Published Online: Thursday, March 21, 2013
Can tyrosine kinase inhibitor (TKI) therapy for chronic myelogenous leukemia (CML) ever be stopped—and if so, should it be stopped and what are the risks? Moshe Talpaz, MD, director of Translational Research at the University of Michigan Comprehensive Cancer Center, Alexander J. Trotman Professor, and associate chief of the Division of Hematology/Oncology at the University of Michigan, Ann Arbor, discussed these issues in a presentation at the 17th International Congress on Hematologic Malignancies.
The STIM trial looked at relapse-free survival after discontinuation of imatinib in a nonrandomized study in 100 patients with CML who had maintained complete molecular remission (CMR) for at least 2 years. At 12 months, the probability of persistent CMR in the 69 patients who had follow-up data available was 41% (95% CI, 29-52).
One limitation of STIM was that patients were not prospectively chosen, Talpaz said. In addition, some patients had received prior treatment with interferon, and some had not. Previous studies have demonstrated that some patients have excellent long-term outcomes even after interferon therapy is stopped. "But the take-home message here was that 39% of the patients did not relapse," Talpaz said. Patients who relapsed did so in the first 7 months, except for one patient who relapsed after 18 months. Talpaz stressed that more trials of the impact of stopping TKIs are needed before it can become standard practice.

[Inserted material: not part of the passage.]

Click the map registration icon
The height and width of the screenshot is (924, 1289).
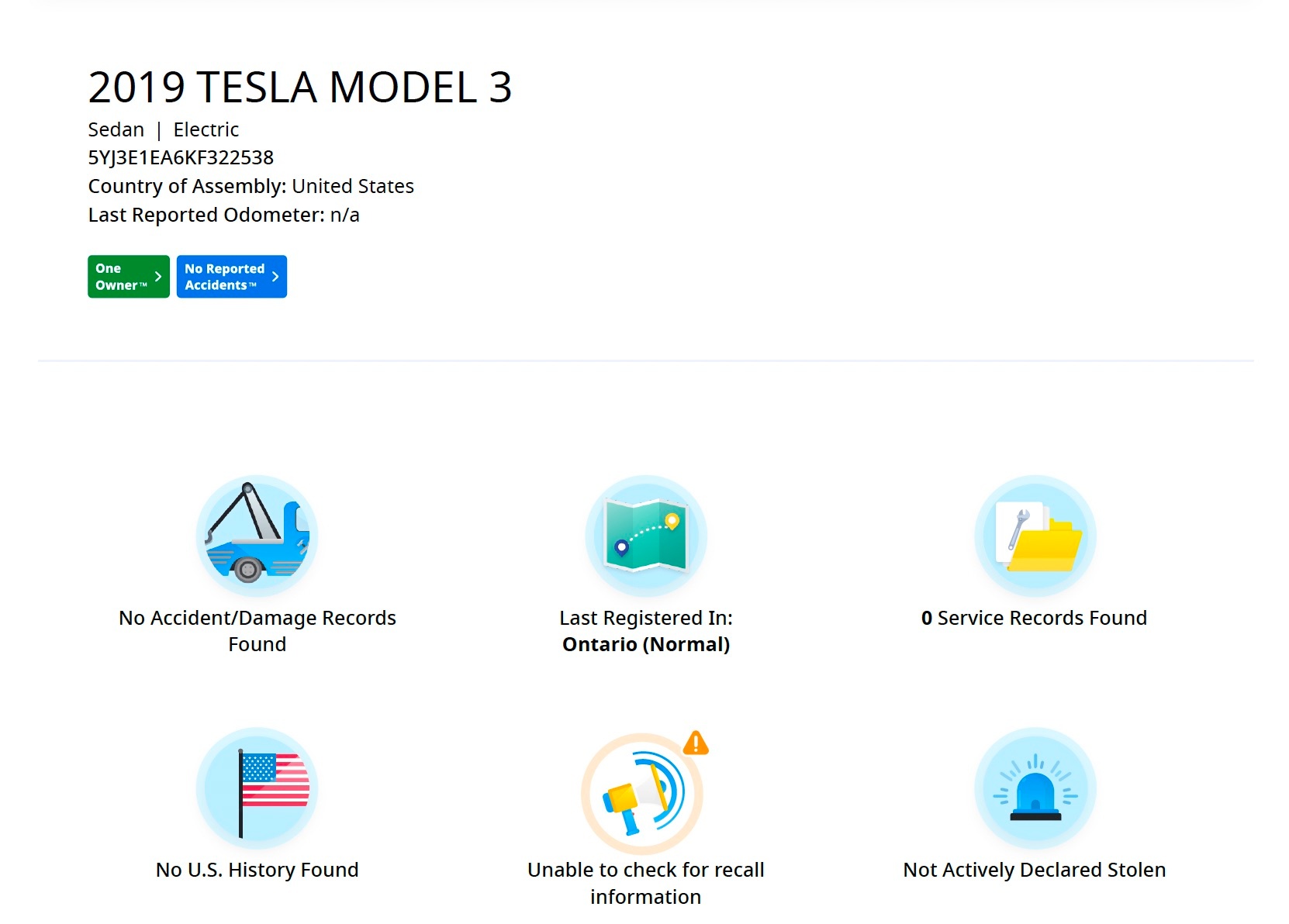pos(646,536)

Patients with a low Sokal risk score and who have had a longer duration of treatment with imatinib (>5 years) are more likely to remain in remission, Talpaz said. Studies are needed to better define the patient population that might do well when TKI therapy is stopped. A deep remission is important, he said, though it's likely not possible to completely eliminate all residual disease.
Talpaz also addressed whether TKI treatment should be stopped, discussing the clinical, adherence, and financial challenges associated with chronic TKI therapy. Studies of TKIs have noted a range of adverse effects, from edema, nausea, muscle cramps, and diarrhea, to symptomatic QT prolongation, and fluid retention. "Side effects can be sustained and can even appear as new while treatment goes on," Talpaz said.

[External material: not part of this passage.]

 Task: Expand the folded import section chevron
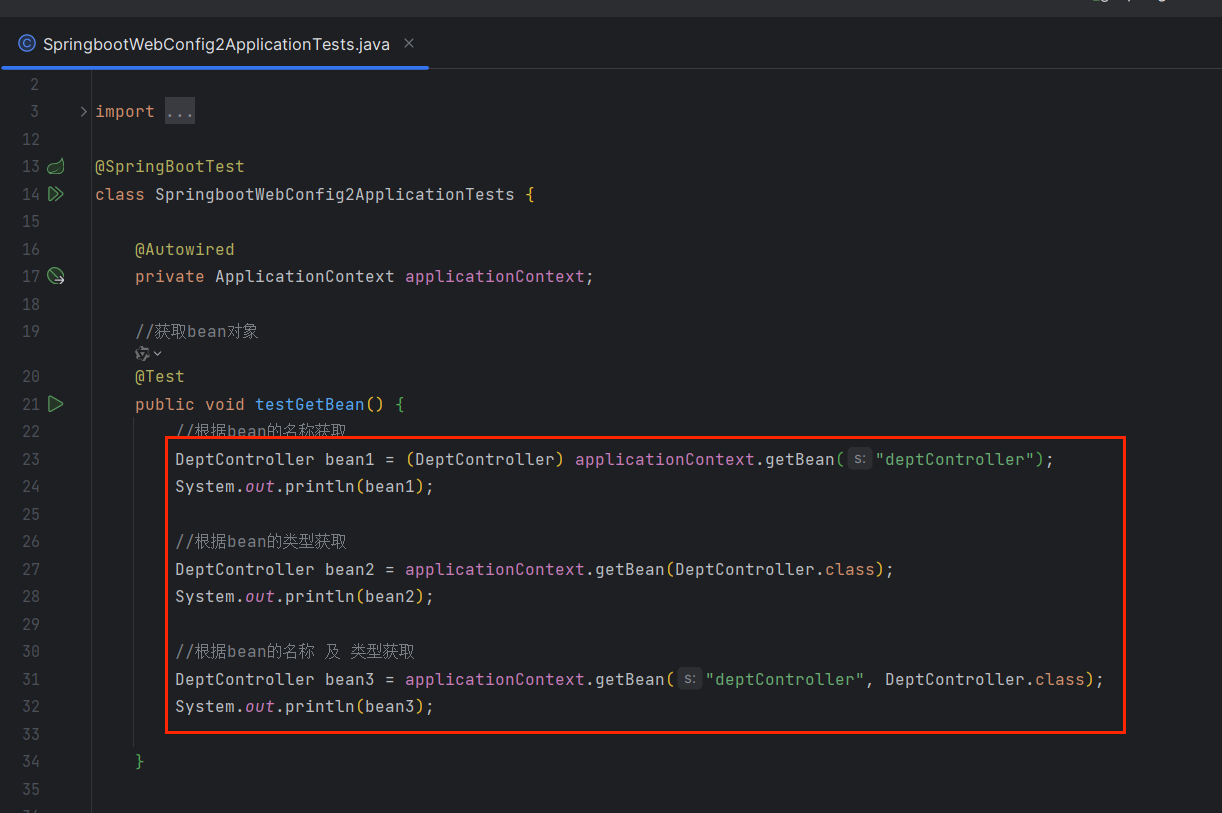pos(84,111)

Emerging long-term toxicities include pleural effusion and pulmonary hypertension associated with dasatinib, and impaired glucose tolerance and vascular toxicities associated with nilotinib. For long-term treatment, clinicians will have to remain aware of and monitor for adverse reactions, Talpaz said.
Ten percent to 15% of patients in TKI clinical trials tend to drop out, primarily from side effects, Talpaz said, noting that patient adherence outside the setting of a clinical trial was likely to be even more of a challenge. TKI therapy also presents a financial burden for society, in that CML is a rare disease, but patients live for a long time with it and require expensive treatment—raising the issue of how society will pay for such long-term treatments.

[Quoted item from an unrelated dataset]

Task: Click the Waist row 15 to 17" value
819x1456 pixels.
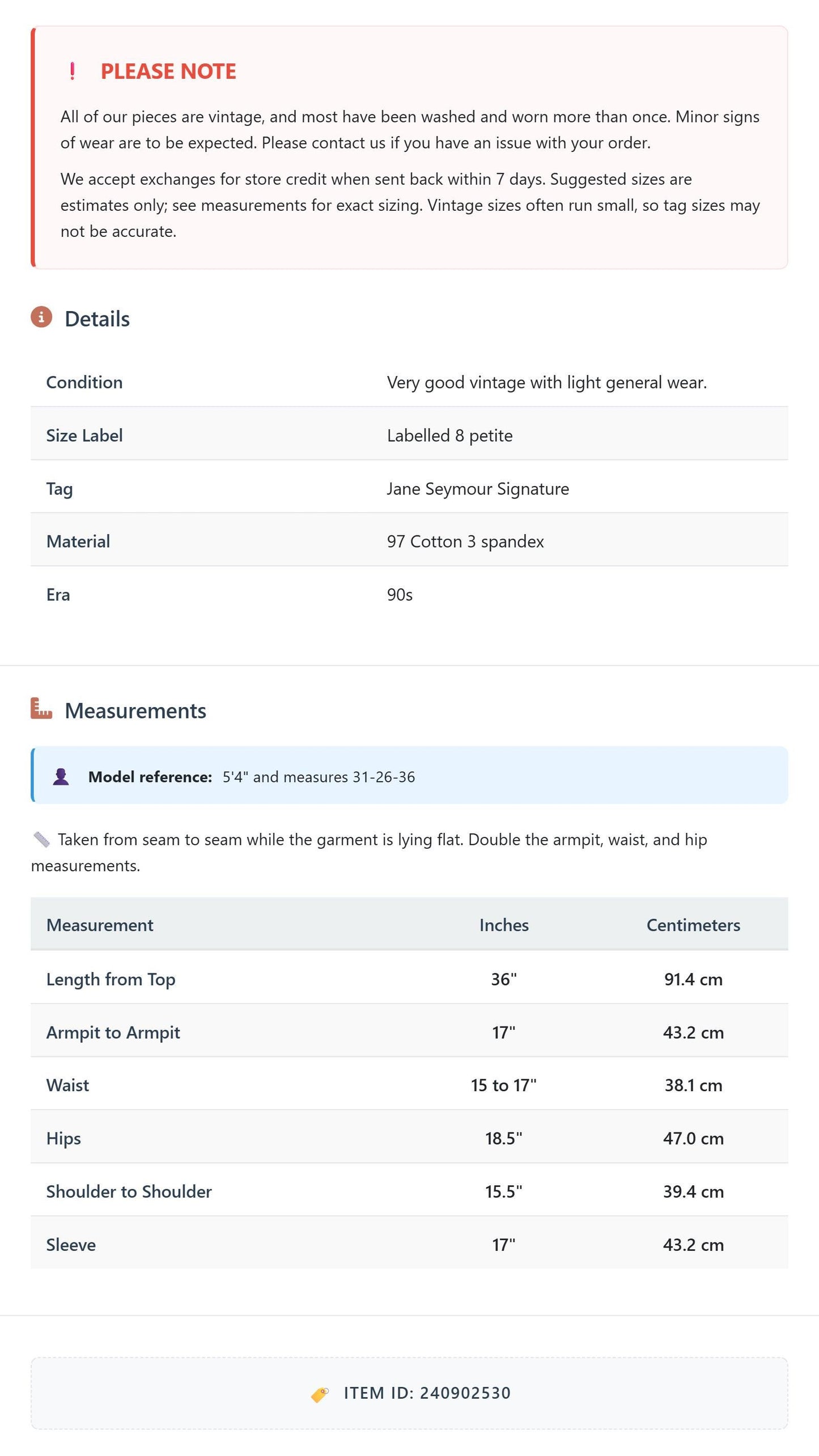Action: click(504, 1085)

Are there risks associated with stopping TKI therapy? "It's relatively safe if we do frequent testing and we catch the patient with early relapse and resume treatment," Talpaz said. "I don't think there's a risk of resistance. There is no theoretical buildup of resistance in short interruptions. However, treatment with TKIs does not cure CML." Resistant, or quiescent CML stem cells remain after treatment—they are not eliminated by TKIs, and there is a risk of progression.
TKIs may offer an operational cure, but we don't know the mechanisms via which the therapies achieve this, Talpaz said. "There is a stem cell dormancy, but we don't know why. It may be an effect on the stromal niche that supports the stem cell, it may be an immunologic effect."
"But, in conclusion, the risks associated with chronic treatment far outweigh the risks of treatment discontinuation," Talpaz said. "TKI discontinuation may have enormous benefit for quality of life and cost—that's my conclusion. But the takehome message is test it first in a study before we actually do it."